Figure 3 Illustration of a short tandem repeat (STR) polymorphism within intron 1 of the interferon gamma (IFN-y) gene. STR polymorphisms in this intron differ according to the number of repetitions of the cytosine-arginine (CA) motif. The allelic variant with 12 tandem repeats [(CA^)] is associated with higher IFN-y production.

Another strategy for SNP typing, which does not require two steps, is called site-specific priming (SSP). This method takes advantage of the fact that the 3′ terminal base of a primer is where DNA synthesis commences during each cycle of PCR. For synthesis to proceed, the 3′ base must be closely bonded to its complementary base on the template DNA. Therefore, the terminal 3′ base of the primer can be used to render the PCR reaction itself exquisitely sensitive to the identity of the base that is on the template. For detection of SNPs, one can craft a set of PCR primers that are complementary to the alleles to be detected, with the terminal 3′ base of one of the primers located at the polymorphic position. The second PCR primer is usually complementary to a conserved segment of DNA and positioned to yield a product of a convenient size. If an allele is present, use of the appropriate set of primers will produce an amplicon. The amplicon can be separated from genomic DNA by simple agarose gel electrophoresis and identified by ethidium bromide staining under ultraviolet light, and the expected size can be confirmed.

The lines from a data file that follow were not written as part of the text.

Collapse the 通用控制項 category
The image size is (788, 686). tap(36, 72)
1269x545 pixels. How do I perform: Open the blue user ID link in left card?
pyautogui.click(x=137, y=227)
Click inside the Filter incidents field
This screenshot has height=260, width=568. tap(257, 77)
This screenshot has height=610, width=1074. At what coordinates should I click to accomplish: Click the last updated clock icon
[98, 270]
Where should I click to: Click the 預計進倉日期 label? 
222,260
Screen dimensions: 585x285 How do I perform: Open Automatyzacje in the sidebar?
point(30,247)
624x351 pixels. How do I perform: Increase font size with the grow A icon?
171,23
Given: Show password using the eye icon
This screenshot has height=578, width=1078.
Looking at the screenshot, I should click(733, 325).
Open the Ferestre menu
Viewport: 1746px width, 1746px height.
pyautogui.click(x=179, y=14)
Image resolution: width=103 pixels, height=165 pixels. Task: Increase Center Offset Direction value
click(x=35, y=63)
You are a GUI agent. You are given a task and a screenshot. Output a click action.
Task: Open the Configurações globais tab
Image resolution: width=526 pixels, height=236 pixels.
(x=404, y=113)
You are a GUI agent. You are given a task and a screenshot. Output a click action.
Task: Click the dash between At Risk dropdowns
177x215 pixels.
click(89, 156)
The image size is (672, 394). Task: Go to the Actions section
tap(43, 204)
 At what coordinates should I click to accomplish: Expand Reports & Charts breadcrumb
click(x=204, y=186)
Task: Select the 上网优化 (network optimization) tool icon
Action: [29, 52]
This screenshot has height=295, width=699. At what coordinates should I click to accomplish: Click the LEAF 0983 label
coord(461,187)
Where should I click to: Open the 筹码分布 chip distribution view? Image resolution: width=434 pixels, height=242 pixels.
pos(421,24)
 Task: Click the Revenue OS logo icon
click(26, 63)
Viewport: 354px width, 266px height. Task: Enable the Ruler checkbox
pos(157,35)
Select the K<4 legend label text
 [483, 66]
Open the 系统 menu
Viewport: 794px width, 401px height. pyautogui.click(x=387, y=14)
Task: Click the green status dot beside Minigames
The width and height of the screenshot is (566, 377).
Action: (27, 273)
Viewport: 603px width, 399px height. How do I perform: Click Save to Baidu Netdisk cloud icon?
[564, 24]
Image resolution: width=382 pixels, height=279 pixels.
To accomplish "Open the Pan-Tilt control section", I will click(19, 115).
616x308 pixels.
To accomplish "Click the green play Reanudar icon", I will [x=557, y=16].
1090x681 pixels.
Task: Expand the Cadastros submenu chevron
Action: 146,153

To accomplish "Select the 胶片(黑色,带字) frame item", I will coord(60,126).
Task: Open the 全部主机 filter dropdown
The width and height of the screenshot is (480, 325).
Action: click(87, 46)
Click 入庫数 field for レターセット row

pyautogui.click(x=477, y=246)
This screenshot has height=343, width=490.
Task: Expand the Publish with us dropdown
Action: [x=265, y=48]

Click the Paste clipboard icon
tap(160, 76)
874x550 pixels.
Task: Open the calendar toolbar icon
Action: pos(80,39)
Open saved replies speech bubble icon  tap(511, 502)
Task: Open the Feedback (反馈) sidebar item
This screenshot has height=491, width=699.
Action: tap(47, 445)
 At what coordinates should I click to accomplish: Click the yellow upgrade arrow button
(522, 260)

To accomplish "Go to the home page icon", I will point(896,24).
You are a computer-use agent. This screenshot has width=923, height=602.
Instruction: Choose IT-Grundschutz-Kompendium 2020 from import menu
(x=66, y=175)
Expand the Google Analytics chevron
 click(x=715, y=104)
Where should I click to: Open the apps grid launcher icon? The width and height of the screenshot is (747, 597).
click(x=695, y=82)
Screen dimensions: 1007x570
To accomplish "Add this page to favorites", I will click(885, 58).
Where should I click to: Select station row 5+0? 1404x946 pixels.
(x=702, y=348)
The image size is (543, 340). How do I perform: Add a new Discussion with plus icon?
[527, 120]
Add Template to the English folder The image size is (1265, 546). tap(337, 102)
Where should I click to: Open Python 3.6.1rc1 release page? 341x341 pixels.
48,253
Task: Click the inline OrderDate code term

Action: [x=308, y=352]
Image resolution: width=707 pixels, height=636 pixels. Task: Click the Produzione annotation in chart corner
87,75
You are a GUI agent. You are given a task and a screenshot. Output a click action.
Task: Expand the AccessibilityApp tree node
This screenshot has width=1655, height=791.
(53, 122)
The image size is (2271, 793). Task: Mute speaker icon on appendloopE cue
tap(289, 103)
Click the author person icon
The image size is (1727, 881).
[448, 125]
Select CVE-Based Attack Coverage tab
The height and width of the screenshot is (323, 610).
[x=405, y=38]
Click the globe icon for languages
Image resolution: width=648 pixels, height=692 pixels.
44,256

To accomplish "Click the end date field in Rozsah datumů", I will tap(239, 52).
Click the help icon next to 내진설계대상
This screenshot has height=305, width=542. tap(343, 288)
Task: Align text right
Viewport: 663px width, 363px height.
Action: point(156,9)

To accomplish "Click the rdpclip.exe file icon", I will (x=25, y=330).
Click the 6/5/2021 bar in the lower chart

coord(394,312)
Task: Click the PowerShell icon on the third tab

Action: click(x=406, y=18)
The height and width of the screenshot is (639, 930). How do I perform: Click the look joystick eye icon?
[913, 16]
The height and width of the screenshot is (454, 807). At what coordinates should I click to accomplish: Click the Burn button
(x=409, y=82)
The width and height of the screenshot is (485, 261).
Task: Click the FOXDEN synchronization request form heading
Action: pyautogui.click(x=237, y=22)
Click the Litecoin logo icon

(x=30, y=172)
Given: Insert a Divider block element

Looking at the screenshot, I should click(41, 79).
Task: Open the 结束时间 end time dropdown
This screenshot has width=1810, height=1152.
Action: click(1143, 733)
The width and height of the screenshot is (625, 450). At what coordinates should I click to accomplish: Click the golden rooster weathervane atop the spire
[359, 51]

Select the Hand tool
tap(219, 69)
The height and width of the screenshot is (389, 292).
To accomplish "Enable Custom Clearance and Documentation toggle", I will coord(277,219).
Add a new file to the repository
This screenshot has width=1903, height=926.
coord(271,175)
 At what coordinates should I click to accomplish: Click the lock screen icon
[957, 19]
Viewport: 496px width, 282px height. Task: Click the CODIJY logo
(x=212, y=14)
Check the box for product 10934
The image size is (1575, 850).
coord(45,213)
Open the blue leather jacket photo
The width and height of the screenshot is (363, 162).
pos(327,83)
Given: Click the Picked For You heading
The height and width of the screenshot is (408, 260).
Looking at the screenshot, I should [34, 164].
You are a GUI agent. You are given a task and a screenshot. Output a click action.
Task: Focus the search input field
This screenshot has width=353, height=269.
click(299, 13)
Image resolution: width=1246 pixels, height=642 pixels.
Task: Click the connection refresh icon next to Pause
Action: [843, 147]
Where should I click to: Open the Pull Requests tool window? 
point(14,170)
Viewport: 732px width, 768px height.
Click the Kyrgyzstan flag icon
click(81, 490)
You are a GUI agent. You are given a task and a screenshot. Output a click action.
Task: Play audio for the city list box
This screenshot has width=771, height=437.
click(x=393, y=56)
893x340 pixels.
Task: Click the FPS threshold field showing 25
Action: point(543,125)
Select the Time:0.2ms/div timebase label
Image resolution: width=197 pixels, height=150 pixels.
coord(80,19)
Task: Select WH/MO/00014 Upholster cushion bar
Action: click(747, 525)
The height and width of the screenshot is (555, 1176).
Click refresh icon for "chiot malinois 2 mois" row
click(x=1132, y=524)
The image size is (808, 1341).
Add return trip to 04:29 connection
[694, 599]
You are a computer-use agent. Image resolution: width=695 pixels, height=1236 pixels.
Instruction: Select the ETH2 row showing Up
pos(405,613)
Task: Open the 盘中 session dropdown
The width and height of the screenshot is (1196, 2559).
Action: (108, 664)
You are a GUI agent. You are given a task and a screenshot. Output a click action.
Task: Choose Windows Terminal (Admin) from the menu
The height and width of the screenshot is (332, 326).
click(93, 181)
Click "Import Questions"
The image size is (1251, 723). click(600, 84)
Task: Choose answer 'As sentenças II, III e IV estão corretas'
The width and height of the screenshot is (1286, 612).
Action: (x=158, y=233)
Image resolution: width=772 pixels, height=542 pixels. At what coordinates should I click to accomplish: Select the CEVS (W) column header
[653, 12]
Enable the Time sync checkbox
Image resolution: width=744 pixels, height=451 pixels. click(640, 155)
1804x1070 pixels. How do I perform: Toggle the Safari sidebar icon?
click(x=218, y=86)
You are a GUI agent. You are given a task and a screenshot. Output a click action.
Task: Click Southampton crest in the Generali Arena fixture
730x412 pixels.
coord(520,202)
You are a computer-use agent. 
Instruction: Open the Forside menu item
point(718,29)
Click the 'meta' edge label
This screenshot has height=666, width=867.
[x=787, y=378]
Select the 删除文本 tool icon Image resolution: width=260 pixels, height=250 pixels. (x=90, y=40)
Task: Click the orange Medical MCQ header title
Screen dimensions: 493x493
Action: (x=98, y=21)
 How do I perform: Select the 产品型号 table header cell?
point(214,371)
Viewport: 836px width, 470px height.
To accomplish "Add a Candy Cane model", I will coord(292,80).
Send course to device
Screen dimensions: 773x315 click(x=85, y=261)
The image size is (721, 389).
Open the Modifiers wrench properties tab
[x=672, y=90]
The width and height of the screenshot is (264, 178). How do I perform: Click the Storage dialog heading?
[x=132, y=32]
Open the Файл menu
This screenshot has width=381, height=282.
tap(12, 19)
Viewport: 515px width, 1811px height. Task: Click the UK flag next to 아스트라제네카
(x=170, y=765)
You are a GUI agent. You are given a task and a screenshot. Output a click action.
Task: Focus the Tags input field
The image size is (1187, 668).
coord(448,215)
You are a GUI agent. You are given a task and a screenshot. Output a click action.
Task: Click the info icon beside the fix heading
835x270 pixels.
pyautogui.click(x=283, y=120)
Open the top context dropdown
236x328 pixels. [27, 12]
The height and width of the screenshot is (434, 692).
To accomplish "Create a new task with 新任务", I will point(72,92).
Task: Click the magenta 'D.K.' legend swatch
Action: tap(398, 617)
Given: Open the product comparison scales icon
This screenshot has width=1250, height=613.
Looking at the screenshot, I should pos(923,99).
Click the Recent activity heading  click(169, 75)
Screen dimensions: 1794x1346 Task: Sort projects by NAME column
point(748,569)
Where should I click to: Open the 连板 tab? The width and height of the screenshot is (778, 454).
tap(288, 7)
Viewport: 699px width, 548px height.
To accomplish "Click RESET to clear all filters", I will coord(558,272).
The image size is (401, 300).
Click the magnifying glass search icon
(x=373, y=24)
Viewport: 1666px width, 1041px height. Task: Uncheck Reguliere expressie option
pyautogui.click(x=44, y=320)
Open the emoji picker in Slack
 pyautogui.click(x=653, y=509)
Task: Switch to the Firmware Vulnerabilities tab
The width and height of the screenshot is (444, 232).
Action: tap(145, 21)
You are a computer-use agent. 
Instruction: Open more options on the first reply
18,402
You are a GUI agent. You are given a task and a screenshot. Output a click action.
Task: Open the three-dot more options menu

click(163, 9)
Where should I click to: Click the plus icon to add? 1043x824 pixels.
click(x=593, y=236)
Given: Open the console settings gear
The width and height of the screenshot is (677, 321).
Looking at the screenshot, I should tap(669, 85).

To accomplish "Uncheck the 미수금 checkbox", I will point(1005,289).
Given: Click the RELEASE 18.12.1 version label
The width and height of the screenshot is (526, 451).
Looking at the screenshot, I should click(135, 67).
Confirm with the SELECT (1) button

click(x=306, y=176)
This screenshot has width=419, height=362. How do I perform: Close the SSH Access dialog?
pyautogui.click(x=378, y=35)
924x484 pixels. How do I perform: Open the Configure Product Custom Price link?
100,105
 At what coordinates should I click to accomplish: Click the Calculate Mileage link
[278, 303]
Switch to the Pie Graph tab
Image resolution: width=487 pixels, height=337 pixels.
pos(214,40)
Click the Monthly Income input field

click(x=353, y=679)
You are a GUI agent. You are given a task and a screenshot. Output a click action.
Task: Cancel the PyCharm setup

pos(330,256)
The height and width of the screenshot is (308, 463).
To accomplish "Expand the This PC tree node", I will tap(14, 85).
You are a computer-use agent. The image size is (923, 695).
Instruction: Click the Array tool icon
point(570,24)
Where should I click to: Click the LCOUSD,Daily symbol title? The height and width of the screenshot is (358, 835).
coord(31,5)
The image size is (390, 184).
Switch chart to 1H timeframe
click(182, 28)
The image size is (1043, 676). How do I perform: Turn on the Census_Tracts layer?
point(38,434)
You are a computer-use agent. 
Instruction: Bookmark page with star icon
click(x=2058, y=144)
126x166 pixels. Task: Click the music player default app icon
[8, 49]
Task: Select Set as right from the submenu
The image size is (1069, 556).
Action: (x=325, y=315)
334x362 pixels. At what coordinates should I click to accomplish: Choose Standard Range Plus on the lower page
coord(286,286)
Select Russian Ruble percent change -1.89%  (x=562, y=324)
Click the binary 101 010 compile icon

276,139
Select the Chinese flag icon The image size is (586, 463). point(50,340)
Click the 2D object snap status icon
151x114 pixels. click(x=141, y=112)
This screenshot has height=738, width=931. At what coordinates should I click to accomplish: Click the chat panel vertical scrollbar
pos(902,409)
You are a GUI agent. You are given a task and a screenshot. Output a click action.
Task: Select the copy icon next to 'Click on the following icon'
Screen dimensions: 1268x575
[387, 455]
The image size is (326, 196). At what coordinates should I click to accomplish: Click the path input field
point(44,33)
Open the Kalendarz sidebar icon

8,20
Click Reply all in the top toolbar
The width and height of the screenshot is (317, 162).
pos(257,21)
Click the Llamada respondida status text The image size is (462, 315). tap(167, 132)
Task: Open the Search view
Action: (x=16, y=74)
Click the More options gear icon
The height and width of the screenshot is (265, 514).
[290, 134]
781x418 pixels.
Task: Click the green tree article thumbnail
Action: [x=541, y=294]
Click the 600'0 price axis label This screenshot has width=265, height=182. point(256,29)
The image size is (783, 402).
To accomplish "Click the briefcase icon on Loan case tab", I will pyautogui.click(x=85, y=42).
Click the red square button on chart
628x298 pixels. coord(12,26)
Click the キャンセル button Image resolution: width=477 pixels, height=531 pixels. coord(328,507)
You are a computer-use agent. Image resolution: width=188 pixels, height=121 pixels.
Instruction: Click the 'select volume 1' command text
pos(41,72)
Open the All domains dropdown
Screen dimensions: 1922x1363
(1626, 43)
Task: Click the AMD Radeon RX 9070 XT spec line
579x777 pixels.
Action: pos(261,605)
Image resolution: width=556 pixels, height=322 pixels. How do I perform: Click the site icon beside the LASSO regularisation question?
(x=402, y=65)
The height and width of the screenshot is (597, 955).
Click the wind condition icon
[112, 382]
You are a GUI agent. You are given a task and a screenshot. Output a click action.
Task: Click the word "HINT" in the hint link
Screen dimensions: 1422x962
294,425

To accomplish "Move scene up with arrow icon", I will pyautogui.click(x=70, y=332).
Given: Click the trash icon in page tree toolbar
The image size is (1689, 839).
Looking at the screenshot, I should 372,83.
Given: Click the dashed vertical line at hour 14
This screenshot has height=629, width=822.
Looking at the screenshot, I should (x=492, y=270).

Both SSOP and SSP can be modified to detect deletion or insertion variants. With SSP, using primers that flank the deletions or insertions, amplicons of characteristic sizes are produced. SSOP can confirm the presence or absence of the deletions or insertions through the use of probes that include the junctions of the deleted or inserted regions.

Relevance of genetic polymorphism in humans

Historically, polymorphisms in several genetic systems have been recognized as a barrier to transfusion and transplantation. The ABO blood group antigens were among the earliest genetically determined glycoproteins that exhibited mendelian inheritance and had biologic relevance in humans.3 Mismatch for the ABO antigens is a risk factor not only for transfusion reactions but also for solid-organ transplantation because of the prominent expression of these antigens on the vascular endothelium.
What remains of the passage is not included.